• [Excerpted records]
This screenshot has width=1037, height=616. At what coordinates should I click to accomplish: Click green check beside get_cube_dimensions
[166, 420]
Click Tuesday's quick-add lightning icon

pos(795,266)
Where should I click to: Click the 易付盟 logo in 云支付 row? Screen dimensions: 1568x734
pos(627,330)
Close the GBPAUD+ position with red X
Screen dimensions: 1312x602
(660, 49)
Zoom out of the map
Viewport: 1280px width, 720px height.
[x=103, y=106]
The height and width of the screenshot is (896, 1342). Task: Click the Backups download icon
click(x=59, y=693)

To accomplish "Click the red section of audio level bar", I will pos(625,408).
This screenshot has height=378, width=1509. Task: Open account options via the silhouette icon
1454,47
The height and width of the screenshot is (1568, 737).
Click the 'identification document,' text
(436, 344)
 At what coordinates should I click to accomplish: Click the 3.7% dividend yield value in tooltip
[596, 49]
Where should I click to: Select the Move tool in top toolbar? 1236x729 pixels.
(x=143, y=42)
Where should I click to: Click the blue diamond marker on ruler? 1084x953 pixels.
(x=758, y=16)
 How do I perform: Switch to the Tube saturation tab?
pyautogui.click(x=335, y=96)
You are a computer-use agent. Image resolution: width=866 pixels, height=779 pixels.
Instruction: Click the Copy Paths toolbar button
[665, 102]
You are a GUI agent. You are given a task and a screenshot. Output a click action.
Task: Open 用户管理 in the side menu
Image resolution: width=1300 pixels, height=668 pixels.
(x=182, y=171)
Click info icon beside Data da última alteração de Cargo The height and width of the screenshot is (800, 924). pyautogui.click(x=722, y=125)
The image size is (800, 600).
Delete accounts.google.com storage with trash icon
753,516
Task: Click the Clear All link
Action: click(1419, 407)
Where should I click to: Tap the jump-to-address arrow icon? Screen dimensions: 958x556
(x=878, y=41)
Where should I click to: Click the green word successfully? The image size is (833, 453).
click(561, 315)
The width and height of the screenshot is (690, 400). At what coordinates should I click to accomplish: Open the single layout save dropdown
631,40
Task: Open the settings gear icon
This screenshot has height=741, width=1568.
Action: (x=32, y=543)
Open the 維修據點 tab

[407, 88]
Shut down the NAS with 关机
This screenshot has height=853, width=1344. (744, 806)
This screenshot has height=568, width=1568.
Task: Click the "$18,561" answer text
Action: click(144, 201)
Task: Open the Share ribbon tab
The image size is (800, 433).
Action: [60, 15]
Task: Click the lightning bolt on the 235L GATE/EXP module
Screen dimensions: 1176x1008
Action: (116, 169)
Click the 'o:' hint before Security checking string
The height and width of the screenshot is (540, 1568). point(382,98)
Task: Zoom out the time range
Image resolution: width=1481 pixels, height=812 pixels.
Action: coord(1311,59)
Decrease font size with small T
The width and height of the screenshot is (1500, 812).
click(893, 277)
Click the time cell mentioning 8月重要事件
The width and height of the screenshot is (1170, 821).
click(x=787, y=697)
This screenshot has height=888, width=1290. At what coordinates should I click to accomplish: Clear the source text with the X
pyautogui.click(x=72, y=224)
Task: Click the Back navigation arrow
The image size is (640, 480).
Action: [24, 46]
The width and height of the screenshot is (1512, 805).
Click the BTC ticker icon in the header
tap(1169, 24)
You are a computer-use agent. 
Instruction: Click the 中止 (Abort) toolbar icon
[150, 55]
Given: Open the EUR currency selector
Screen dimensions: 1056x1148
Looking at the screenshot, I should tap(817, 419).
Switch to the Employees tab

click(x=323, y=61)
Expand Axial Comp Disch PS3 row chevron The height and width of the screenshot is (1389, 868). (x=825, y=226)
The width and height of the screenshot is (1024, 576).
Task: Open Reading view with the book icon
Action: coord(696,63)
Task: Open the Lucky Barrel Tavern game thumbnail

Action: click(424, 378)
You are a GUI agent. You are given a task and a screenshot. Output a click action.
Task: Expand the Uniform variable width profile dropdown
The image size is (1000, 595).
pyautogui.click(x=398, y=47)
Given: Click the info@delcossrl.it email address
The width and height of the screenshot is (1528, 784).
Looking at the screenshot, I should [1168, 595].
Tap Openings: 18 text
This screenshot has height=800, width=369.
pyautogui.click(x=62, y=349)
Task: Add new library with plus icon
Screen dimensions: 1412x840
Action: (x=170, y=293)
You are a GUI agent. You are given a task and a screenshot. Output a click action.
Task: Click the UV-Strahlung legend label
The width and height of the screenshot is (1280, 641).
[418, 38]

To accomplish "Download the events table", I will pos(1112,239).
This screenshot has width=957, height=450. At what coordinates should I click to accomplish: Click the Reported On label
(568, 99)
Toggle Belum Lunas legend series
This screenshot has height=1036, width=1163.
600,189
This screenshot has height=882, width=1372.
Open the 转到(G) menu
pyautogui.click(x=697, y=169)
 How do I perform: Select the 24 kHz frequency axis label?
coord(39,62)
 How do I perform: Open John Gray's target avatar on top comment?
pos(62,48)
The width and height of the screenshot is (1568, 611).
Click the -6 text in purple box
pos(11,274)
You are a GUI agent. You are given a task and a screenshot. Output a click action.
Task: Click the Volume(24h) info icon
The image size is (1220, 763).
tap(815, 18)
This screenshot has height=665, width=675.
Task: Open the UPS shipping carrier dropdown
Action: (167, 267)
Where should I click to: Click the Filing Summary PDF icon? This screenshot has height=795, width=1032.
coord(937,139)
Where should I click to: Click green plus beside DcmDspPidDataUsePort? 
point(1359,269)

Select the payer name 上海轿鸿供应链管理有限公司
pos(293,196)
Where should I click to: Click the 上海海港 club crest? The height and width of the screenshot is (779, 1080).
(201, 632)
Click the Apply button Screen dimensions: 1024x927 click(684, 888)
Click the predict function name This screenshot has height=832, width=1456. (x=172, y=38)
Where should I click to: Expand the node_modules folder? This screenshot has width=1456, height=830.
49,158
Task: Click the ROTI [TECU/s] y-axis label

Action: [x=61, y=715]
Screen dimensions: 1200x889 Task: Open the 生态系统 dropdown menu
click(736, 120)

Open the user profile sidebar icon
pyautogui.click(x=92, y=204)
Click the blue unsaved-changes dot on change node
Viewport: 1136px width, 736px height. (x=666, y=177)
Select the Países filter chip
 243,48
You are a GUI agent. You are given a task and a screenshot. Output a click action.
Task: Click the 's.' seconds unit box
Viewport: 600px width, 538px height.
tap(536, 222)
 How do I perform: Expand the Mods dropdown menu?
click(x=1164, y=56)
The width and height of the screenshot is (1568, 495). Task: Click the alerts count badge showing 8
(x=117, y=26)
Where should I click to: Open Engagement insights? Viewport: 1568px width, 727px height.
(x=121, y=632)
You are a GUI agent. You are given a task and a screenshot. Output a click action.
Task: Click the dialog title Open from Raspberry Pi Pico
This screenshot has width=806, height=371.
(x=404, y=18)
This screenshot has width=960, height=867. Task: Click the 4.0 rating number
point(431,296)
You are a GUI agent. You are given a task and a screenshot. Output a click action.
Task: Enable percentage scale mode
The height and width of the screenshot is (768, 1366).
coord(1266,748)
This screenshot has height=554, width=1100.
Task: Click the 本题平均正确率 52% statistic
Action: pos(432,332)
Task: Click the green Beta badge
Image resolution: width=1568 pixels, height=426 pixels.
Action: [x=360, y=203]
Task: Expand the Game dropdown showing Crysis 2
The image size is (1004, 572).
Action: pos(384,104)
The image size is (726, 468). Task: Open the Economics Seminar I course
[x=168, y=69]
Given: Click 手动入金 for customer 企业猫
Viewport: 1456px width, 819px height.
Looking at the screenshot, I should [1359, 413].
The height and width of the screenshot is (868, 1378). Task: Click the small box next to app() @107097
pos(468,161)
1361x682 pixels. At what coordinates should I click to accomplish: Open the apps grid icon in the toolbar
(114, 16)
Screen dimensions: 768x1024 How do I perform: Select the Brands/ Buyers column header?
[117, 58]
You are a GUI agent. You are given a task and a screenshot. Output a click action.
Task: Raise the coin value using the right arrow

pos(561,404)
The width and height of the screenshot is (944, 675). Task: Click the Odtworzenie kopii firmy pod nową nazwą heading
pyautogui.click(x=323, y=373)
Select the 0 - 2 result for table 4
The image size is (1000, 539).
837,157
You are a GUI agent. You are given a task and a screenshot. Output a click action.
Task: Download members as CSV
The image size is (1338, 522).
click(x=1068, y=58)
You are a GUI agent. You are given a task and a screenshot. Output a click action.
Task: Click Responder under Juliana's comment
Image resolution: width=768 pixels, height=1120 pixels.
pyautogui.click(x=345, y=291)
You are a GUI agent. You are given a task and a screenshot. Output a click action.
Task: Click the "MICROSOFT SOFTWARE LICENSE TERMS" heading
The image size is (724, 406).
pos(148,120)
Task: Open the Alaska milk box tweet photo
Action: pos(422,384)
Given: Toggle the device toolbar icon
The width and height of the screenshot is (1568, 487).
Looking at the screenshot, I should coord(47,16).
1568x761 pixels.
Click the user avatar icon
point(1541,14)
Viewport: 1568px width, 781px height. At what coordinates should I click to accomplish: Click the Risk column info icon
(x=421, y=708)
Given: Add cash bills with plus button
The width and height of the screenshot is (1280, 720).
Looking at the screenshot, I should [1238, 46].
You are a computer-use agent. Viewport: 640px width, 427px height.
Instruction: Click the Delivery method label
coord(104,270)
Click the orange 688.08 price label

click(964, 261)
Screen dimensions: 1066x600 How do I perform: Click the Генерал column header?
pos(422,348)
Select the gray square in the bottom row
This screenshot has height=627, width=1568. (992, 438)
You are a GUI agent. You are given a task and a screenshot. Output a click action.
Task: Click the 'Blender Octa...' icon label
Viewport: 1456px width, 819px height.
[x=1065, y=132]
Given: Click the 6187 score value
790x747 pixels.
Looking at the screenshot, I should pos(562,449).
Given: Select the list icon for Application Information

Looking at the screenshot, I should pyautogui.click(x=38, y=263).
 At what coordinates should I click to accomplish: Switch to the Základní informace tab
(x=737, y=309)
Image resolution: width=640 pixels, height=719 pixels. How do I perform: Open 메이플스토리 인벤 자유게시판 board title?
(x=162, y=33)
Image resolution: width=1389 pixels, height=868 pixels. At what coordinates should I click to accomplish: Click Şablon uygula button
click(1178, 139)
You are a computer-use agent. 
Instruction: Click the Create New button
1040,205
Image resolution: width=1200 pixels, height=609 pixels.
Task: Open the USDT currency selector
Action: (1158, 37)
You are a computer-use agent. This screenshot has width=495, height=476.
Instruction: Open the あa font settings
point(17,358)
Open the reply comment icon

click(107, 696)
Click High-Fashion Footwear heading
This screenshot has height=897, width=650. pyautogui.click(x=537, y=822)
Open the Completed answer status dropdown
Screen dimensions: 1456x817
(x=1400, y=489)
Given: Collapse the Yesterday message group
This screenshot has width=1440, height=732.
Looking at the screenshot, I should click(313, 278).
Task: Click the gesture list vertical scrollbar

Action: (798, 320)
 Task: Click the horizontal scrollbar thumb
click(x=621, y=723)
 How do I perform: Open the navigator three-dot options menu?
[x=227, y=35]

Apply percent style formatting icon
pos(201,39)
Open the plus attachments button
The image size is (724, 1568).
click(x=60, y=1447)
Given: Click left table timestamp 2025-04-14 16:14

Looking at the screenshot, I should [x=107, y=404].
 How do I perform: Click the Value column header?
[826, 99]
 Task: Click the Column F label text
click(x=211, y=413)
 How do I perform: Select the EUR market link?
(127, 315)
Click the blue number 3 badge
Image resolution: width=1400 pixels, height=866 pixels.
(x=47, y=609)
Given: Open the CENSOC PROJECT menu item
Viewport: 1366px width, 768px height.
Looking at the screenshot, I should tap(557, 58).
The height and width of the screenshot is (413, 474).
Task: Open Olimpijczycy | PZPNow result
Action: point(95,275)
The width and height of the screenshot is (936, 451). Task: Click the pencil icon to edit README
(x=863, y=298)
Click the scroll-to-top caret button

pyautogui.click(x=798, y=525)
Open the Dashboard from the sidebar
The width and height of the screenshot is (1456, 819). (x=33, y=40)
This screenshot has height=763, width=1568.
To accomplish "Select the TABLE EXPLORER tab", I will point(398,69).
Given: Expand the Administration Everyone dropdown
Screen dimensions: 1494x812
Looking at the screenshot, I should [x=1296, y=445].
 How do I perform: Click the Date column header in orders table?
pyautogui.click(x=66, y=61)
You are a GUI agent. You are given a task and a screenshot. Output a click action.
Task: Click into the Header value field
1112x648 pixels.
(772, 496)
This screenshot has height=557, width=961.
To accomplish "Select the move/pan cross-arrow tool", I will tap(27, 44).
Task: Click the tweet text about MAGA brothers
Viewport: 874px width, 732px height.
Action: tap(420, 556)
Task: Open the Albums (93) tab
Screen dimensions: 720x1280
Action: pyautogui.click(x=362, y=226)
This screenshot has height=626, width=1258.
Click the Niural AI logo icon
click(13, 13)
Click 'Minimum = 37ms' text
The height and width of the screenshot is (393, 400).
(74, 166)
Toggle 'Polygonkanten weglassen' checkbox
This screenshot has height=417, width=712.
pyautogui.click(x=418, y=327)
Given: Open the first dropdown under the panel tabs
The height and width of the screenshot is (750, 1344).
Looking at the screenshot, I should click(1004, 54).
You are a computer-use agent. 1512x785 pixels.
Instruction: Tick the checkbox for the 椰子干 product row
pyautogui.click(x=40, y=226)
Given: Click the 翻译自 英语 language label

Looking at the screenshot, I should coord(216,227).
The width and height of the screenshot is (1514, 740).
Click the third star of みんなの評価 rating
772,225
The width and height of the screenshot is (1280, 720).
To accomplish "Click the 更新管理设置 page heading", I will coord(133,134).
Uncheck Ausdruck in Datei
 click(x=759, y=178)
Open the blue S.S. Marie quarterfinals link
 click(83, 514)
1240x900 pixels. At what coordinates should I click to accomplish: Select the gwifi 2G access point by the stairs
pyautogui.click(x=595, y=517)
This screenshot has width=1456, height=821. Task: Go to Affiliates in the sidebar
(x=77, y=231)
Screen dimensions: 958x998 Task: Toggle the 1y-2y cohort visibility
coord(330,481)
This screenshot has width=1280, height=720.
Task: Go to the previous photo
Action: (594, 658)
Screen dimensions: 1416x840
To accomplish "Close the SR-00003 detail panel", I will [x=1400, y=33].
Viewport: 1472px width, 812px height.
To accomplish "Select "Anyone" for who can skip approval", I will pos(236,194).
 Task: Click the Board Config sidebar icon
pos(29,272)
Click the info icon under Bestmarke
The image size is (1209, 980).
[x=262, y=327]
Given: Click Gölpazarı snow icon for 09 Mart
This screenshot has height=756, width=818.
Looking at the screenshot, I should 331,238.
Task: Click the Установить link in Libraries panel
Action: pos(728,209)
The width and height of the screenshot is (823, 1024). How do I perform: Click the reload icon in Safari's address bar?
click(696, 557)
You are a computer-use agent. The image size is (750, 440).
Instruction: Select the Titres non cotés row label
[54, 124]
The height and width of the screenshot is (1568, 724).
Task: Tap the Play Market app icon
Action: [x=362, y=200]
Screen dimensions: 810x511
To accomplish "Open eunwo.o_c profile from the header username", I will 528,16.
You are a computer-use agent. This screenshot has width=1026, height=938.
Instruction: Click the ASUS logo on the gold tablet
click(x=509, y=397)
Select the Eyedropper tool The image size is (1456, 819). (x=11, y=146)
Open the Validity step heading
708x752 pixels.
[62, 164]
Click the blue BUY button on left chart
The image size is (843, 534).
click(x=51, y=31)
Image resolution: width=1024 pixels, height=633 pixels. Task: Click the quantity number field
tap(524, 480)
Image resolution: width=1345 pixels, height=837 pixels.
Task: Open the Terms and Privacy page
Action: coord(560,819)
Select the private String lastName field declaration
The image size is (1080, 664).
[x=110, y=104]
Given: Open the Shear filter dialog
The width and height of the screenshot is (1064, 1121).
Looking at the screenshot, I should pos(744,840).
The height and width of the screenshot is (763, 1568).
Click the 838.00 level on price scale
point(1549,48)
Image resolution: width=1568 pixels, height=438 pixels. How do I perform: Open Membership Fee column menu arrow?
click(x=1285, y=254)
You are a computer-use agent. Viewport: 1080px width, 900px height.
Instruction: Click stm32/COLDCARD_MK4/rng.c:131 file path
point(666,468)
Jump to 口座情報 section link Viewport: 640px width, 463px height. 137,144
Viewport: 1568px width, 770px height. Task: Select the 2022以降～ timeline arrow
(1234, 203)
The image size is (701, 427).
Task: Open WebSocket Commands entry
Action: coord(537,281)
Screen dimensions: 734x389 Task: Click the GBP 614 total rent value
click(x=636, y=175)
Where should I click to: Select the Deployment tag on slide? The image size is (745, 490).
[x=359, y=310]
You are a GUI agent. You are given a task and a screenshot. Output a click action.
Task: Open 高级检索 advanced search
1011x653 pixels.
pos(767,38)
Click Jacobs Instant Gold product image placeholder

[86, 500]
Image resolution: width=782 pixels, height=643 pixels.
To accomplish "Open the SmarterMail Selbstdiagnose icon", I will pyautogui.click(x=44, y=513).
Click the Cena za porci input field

• [Task statement] Output the lines from the one containing "Click the predict" to the one containing "click(736, 120)", both included, reproducing them without any change.

• [Solution to this exercise]
Click the predict function name This screenshot has height=832, width=1456. (x=172, y=38)
Where should I click to: Expand the node_modules folder? This screenshot has width=1456, height=830.
49,158
Task: Click the ROTI [TECU/s] y-axis label

Action: [x=61, y=715]
Screen dimensions: 1200x889 Task: Open the 生态系统 dropdown menu
click(736, 120)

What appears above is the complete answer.